**Task objective**
Can you reproduce the items starting with the line that contains "Where should I click to: Click the Ainauten" and going on through the line that contains "click(x=43, y=37)", without the pictures?

**Supplied material**
::::
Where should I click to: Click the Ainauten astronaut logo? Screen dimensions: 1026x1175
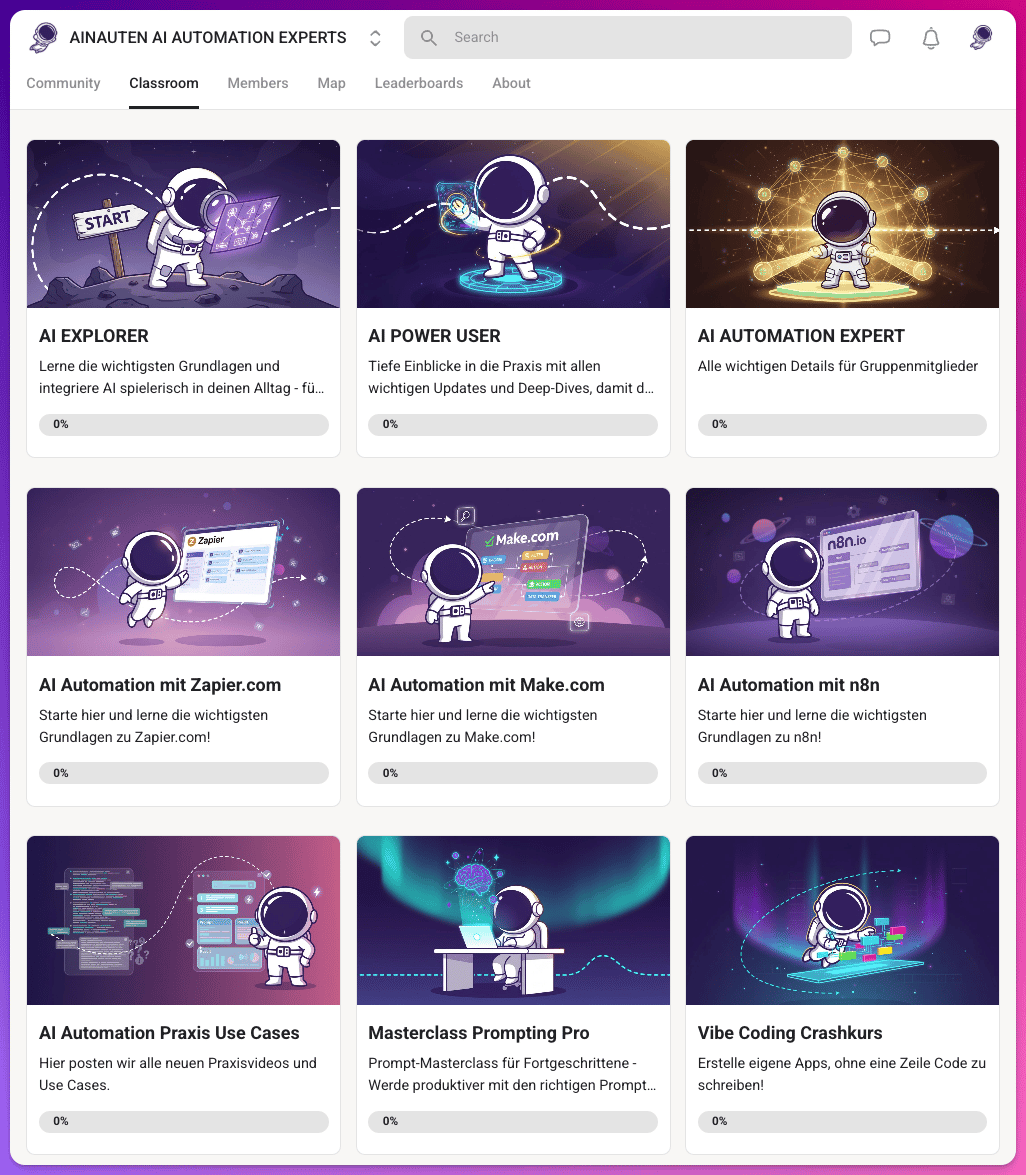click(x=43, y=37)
::::
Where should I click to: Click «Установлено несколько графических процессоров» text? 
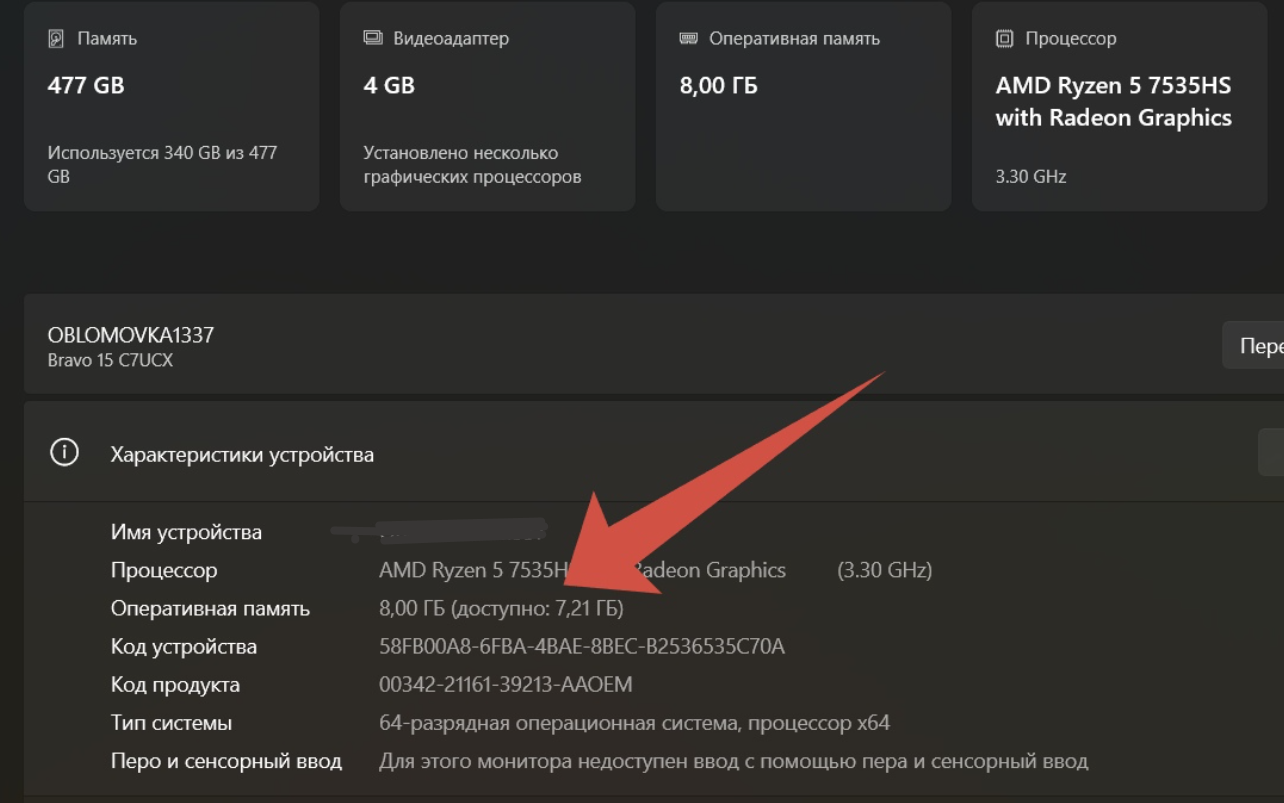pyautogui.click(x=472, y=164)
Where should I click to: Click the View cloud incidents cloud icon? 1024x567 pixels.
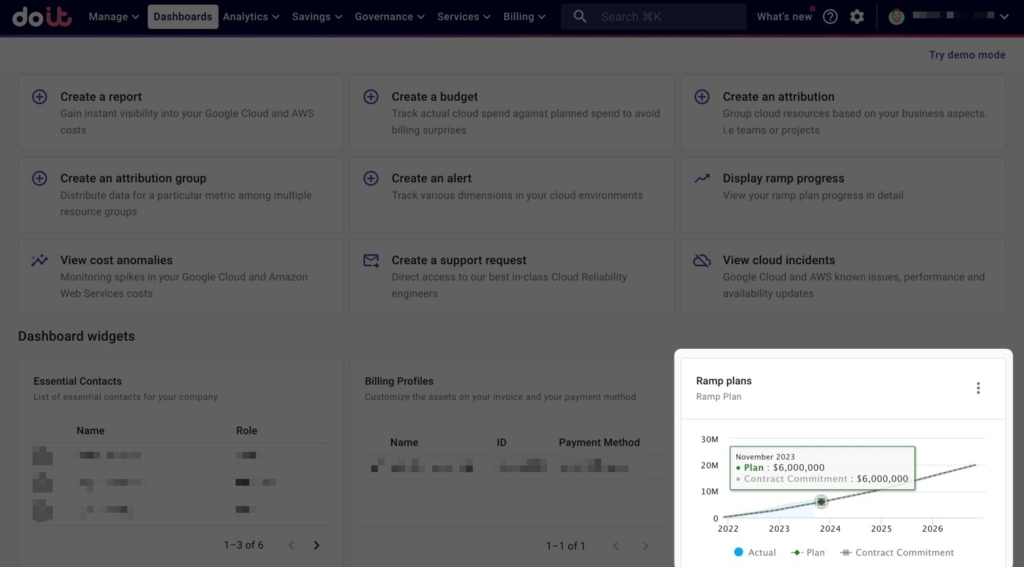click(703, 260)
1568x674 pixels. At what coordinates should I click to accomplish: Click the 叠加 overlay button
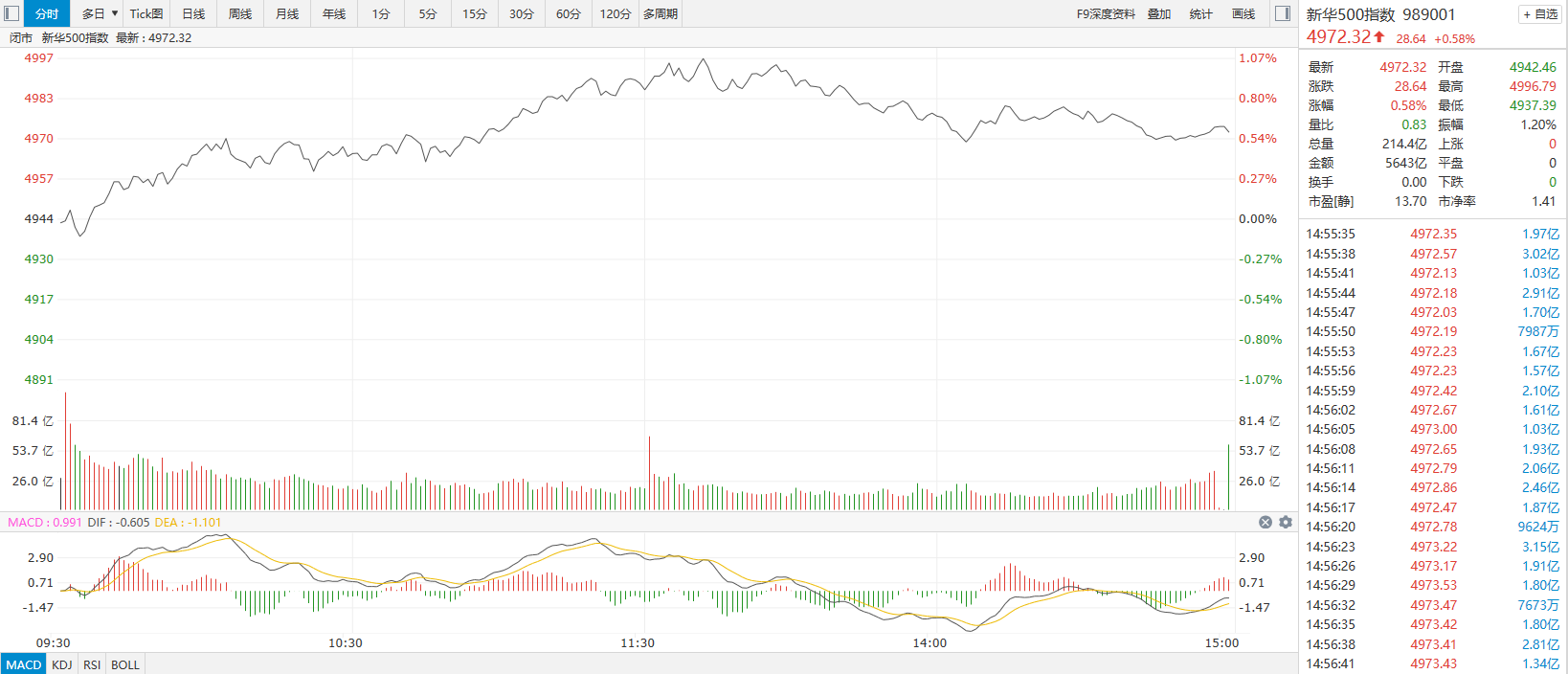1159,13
::::
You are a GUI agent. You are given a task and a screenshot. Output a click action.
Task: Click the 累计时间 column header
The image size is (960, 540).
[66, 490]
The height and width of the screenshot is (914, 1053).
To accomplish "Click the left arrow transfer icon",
::::
**Task response**
Where should I click to: Click the Ainauten astronaut logo? Screen dimensions: 1026x1175
click(x=43, y=37)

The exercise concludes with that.